突然、一馬から気になる女性ができたと告白された。

新卒で入社してきた彼女は、同じチームの一馬に何かと相談をしているうちに恋心を抱くようになり、猛烈なアプローチを開始した。
最初は無視していた一馬も、気が付くと彼女が気になっていた、ということらしい。

玲衣は全身の血が凍り付いた。
黙り込む玲衣に一馬は、
「玲衣ちゃんは何も悪くないんだよ。僕が悪いんだ。玲衣ちゃんのことは大事に思っている」の一点張り。

玲衣には意味がわからなかった。
私を大事と思うのになぜ別の女性に気を向けたのか。
どうしてわざわざそれを打ち明けたりするのか。
それを知って私にどうしろと?

そして相手が自分よりもかなり年下だということも認めたくないけれどショックだった。恋人の一時の気の迷いで済ませられるほど玲衣は大人ではなかった。

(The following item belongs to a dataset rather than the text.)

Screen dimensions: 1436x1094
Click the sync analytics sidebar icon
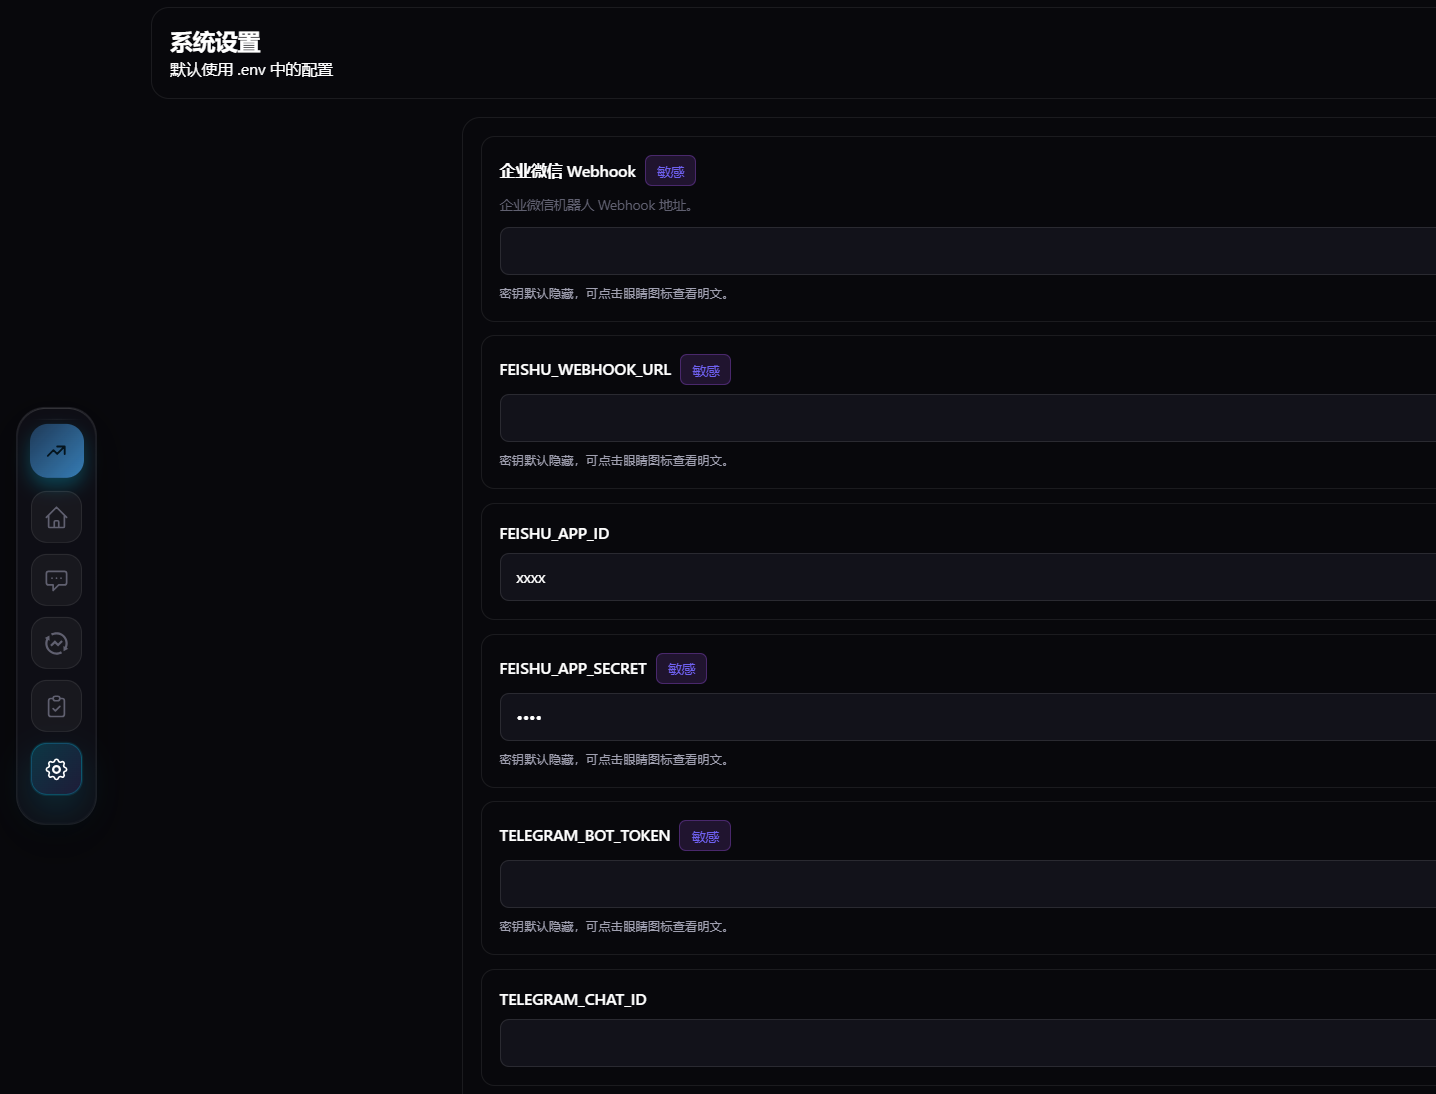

それ以来固く心の扉を閉ざし、一馬を遠ざけてしまったのだ。


土手では黄色くなった桜の葉っぱが数枚、空中で旋回している。
荒れ狂う鉛色の海が上下反転したかのような空。
何かがあの波間から今にも降りてきそうな雰囲気だ、と玲衣が思ったまさにそのとき。

突然、雷のような光が雲間に見えたかと思うと、空から二本、光の柱がするするとまっすぐに降りてきた。

一瞬のことだった。玲衣は思わず息を呑んだ。

たった今目撃した光景が本当なのかどうか、大きく目を見開いたままその痕跡を探そうとしたけれど、もう光の柱はどこにも見当たらなかった。

「エッ、何今の……雷? じゃなかったよね? ……もしかしてUFO?」

強風の中、茫然と立ち尽くす玲衣の頭の中に声が響いた。

―待っています―

「え? え? 何? 誰?」

きょろきょろと周囲を見たものの誰の姿もなかった。
ぞくぞくと鳥肌が立ってきた。

玲衣は心の中で声を出さずに叫び、小さくガッツポーズした。

こんな超常現象に出会うのを子供の頃から待ちわびていたのだ。

突如雷が鳴り響いた。本格的に雨がやってくるのも時間の問題だった。
二本の光の柱が降りた方向をじっと見つめていた玲衣は、自分を奮い立たせるようにつぶやいた。

「あそこは滝の音公園。よし、明日は調査に行くよ!」

空は依然として鉛色だったが、思いがけない出来事に数分前まで落ち込んでいたことなどすっかり頭から抜け落ちた玲衣は、足取り軽く帰宅した。

着替えをしていると、マンションの3階の窓ガラスを激しい雨が叩き出した。